When Ray sat in the chair and leaned far out the window, the Lorraine came fully into view. But from that vantage point the motel lay at an angle that would complicate firing a bullet in that direction. Still, it afforded him an adequate perch for watching the Lorraine.
As his new neighbor stirred, Stephens continued to listen through the thin walls. He heard footsteps as Ray strode to the end of the hall and entered the bathroom. Stephens would recall that the man entered the bathroom twice, each time staying only a few minutes. One time Ray flushed the toilet. He returned to the bathroom yet a third time, staying what seemed like a long time to Stephens. He listened impatiently for the man to leave because he was anxious to use the toilet. He was not alone. Willie Anschutz, who occupied Room 4B, also needed the toilet. Anschutz knocked on the bathroom door, which was latched. No response.
Before Ray entered the bathroom, he likely had been peering from the window of Room 5B, his eyes glued on the Lorraine.
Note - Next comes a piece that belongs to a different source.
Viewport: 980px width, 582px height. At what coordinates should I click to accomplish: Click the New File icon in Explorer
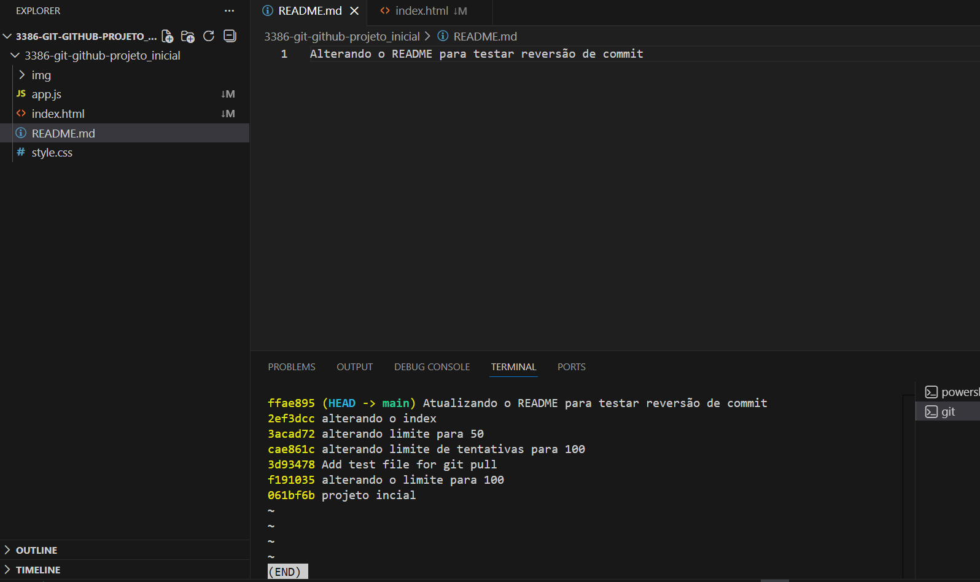(167, 36)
It is probable that he saw King leave Room 201 at about 5:30 and climb the exterior stairway of the motel to the second floor before entering his room. It was another lucky break. The timing coincided with Stephens’s estimate of when Ray padded to the bathroom the third time.8
Fortunate to have the bathroom available at that moment, Ray latched the door and prepared a sniper’s nest. Off to one side next to the only window stood a claw-foot bathtub. It was small and antique, with sides that were rust-stained and chipped. Ray climbed into the tub and crouched next to the window. He must have been elated when he looked out the window. He had an excellent view of the Lorraine. The whole of the motel came into clear focus two hundred and seven feet away.
Ray yanked the window open and shoved its mesh screen outward. The screen clattered into the backyard. Through the binoculars the Lorraine appeared to be thirty feet away. The Redfield scope mounted on his Remington Gamemaster had the same magnification. He unsheathed the rifle from its blue, zippered carrying case and flipped open the box of soft-point ammunition.9
The army had taught Ray to fire a rifle with a degree of accuracy. He knew enough to pose the Gamemaster firmly on the window ledge. He pressed the muzzle down hard enough to dent the ledge slightly. And he waited.
Chapter 21
Dark Night
In a sense our nation is climbing a mountain . . . and now we are in the most difficult and trying stages.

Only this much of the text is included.